Im letzten Drittel wird das Waffenarsenal durch Haftbomben und eine MP abgerundet. Man ist dem Schrecken des Baker-Anwesens also nicht gänzlich schutzlos ausgeliefert wobei die Munition meist äußerst rar ist und somit jeder Fehlschuss doppelt ärgert. Zum Glück ist es möglich, mit Hilfe von Chemikalien und Schießpulver den Munitionsbestand wieder aufzubessern. Die Sache hat jedoch einen Haken. Die erwähnten Chemikalien dienen, in Verbindung mit Kräutern, ebenso zu Herstellung von Heilmitteln. Das heißt wir müssen also immer abwägen, ob wir gerade dringender Munition oder Heilitems brauchen, was für zusätzlichen Nervenkitzel sorgt.

Stranger Things

Die Story hält sich anfangs sehr bedeckt und gibt uns mehr Fragen als Antworten auf. Ziemlich schnell wird uns bewusst, dass die Familie Baker zäher zu töten ist als gewöhnliche Menschen und ihre Zähigkeit mit ihrem Wahnsinn scheinbar Hand in Hand einhergeht. Wir hören sie nur hin und wieder von einer „Gabe“ sprechen die sie empfangen haben. Worum es sich dabei genau handelt und was es damit auf sich hat, kristallisiert sich erst im späteren Verlauf des Spiels heraus. Tatsächlich ging es mir im Spiel auch so, dass ich irgendwann nicht mehr nur wissen wollte wie ich hier am Stück raus komme, sondern was genau in diesem Anwesen vor sich geht. Zahlreiche Manuskripte und Videotapes (ja, 2017 greifen die Bakers tatsächlich noch auf Magnetband zurück) liefern Hinweise oder Andeutungen über die Ereignisse die diesen finsteren Ort heimgesucht haben. Die erwähnten Videotapes können wir sogar selber nachspielen. Das ist insofern interessant, da wir in diesen Sequenzen oft schon Bereiche erkunden, die wir später in der Rolle von Ethan wieder begehen und somit schon auf die eine oder andere Gefahr aufmerksam gemacht werden. Ein Aufmerksames Suchen und Spielen der Videotapes ist also durchaus lohnenswert, zumal sie auch zusätzliche Infos zur Story preisgeben.
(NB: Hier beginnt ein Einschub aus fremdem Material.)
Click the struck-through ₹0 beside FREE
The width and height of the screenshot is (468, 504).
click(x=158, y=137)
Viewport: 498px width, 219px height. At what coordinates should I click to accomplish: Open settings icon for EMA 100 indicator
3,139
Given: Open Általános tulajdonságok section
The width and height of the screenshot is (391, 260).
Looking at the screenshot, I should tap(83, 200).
Auf die serientypischen Zombies müssen wir in Resident Evil 7, ähnlich wie in den Teilen vier und fünf, ebenfalls wieder verzichten. Dafür begegnen wir in den dunklen Winkeln des Bakers des Öfteren sogenannten  Moldeds. Diese Wesen erinnern optisch entfernt an die Regenerators aus dem vierten Serien Teil und sind in bestimmten Formen sogar noch schneller und aggressiver als die schlurfenden Untoten. Serientypisch werden wir natürlich auch wieder mit einer Reihe von Bosskämpfen konfrontiert, die sich angenehm abwechslungsreich gestalten.
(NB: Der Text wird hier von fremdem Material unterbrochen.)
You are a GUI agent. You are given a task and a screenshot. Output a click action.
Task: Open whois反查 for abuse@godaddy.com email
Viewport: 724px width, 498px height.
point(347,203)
Als seien dies noch nicht genug Leckerbissen für ein Horrorabenteuer, hält das Spiel zudem noch einige interessante Szenarien bereit. So werden wir beispielsweise an einer Stelle des Spiels all unserer Gegenstände beraubt und müssen in bester Saw-Manier an einem von Lucas makabren Psycho- und Folterspielchen teilnehmen, wobei wir mit nichts weiter als einer Kerze ausgerüstet sind. In einem anderen Abschnitt ist es unsere Aufgabe mit Hilfe eines  Entfernungsmessers auf die Suche nach einer Reihe bestimmter Gegenstände machen. Diese Tempowechsel gestallten den Spielfluss angenehm abwechslungsreich wobei lediglich das letzte Viertel des Spiels ein wenig zur Ballerorgie verkommt, was jedoch nie die Ausmaße von Resident Evil 6 annimmt.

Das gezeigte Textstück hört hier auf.